## WHAT NEEDS TO BE DONE
Once you reach the line with "The height and", transcribe it and every line after it to the end of the records, exactly, but not the pictures.
#### RECORDS TO USE
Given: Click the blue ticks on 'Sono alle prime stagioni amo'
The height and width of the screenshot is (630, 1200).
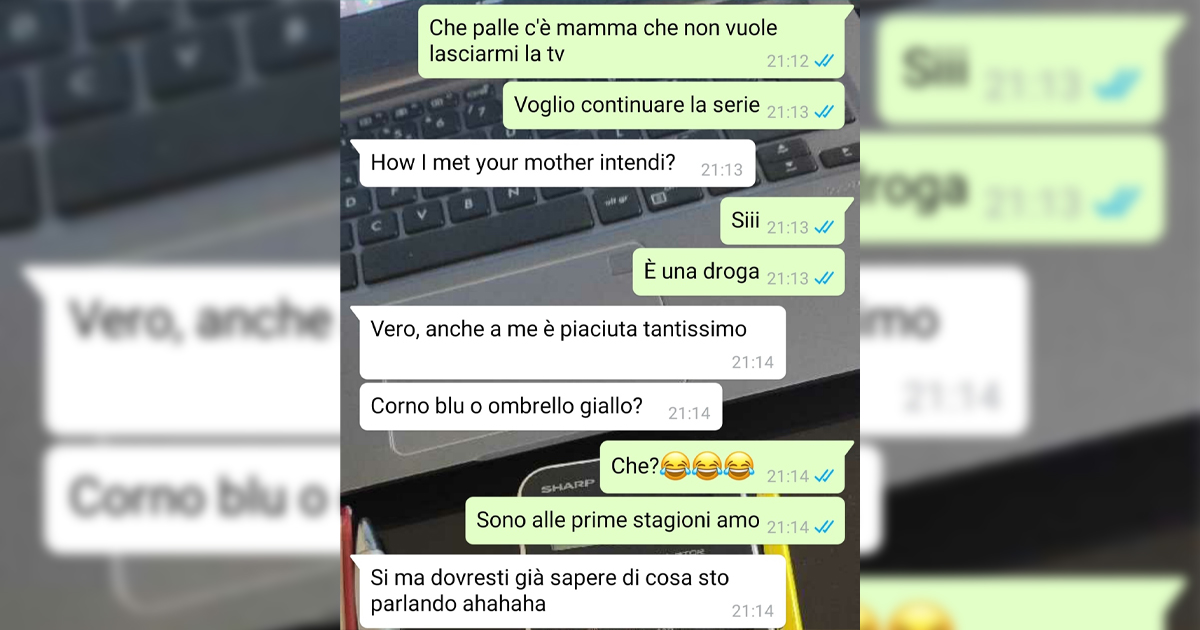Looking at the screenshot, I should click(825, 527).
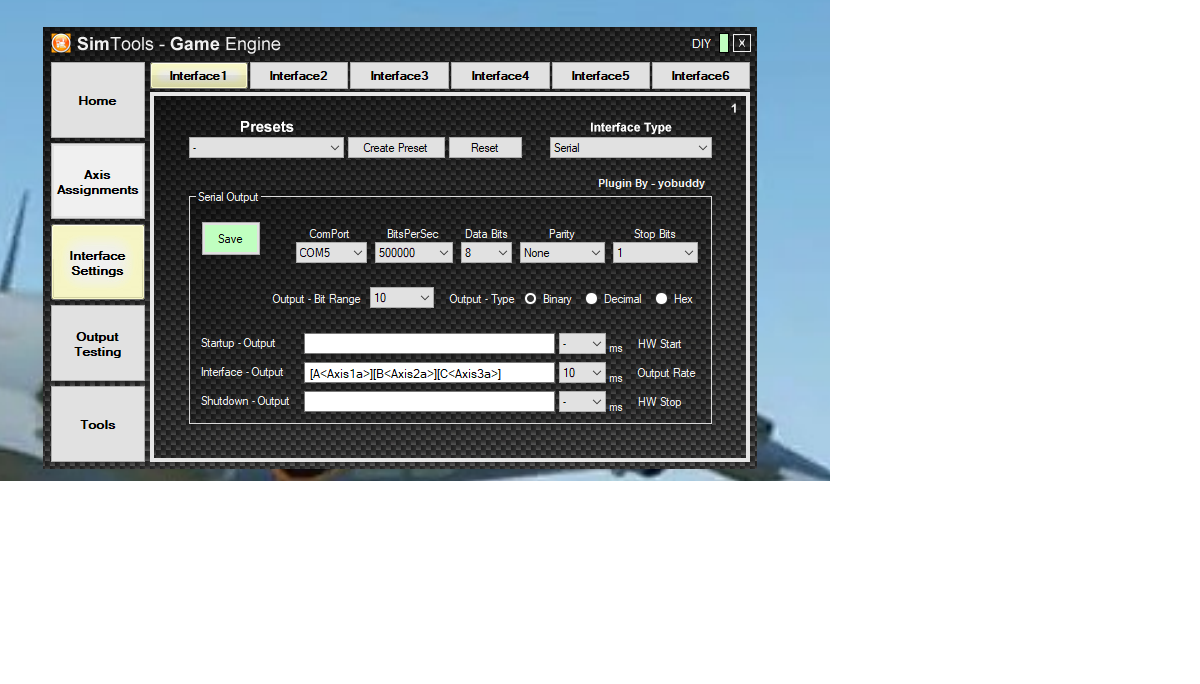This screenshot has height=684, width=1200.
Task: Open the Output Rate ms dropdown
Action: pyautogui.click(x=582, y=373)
########
## FINISHED TASK
The height and width of the screenshot is (630, 1200).
Looking at the screenshot, I should click(825, 527).
This screenshot has height=684, width=1200.
Task: Open the Output Rate ms dropdown
Action: pyautogui.click(x=582, y=373)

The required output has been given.